- _TESTO DEL DOCUMENTO_:

_ _ _ _ _

Gortezka vuole lasciare il Bayern in modo indimenticabile: "Tutto è possibile quest'anno"
Le interviste con Leon Goretzka sono ormai un evento raro, ma dopo la convincente vittoria per 3-0 del Bayern Monaco sul Werder Brema, il centrocampista ha parlato mostrando tutta la sua determinazione, consapevole che la prossima estate segnerà la fine della sua avventura a Monaco.
Dopo l’estate 2024, quando il club aveva valutato la sua cessione, Goretzka ha deciso di restare e adattarsi al progetto di Vincent Kompany. "Le prime settimane sotto Kompany non sono state facili, ma fin dall’inizio abbiamo avuto un rapporto sincero. Mi ha sempre parlato con onestà: mi ha detto che avrei avuto spazio se avessi dato il massimo, e così è stato", ha spiegato il 31enne.

_ _ _ _ _

- _COSA SI CHIEDE_:
**a.** Riscrivi la parte del testo che si apre con le parole contenenti "Gortezka vuole lasciare" e si chiude con "spiegato il 31enne.", sostituendo "centrocampista" con "giocatore".
**b.** Secondo il testo, con quale punteggio il Bayern Monaco ha battuto il Werder Brema?

- _DATI FORNITI_:
_ _ _ _ _

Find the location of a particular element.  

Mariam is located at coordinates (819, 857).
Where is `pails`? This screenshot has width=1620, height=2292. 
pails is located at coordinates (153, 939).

_ _ _ _ _

- _RISPOSTE AI COMPITI_:
**a.**
Gortezka vuole lasciare il Bayern in modo indimenticabile: "Tutto è possibile quest'anno"
Le interviste con Leon Goretzka sono ormai un evento raro, ma dopo la convincente vittoria per 3-0 del Bayern Monaco sul Werder Brema, il giocatore ha parlato mostrando tutta la sua determinazione, consapevole che la prossima estate segnerà la fine della sua avventura a Monaco.
Dopo l’estate 2024, quando il club aveva valutato la sua cessione, Goretzka ha deciso di restare e adattarsi al progetto di Vincent Kompany. "Le prime settimane sotto Kompany non sono state facili, ma fin dall’inizio abbiamo avuto un rapporto sincero. Mi ha sempre parlato con onestà: mi ha detto che avrei avuto spazio se avessi dato il massimo, e così è stato", ha spiegato il 31enne.

**b.** 3-0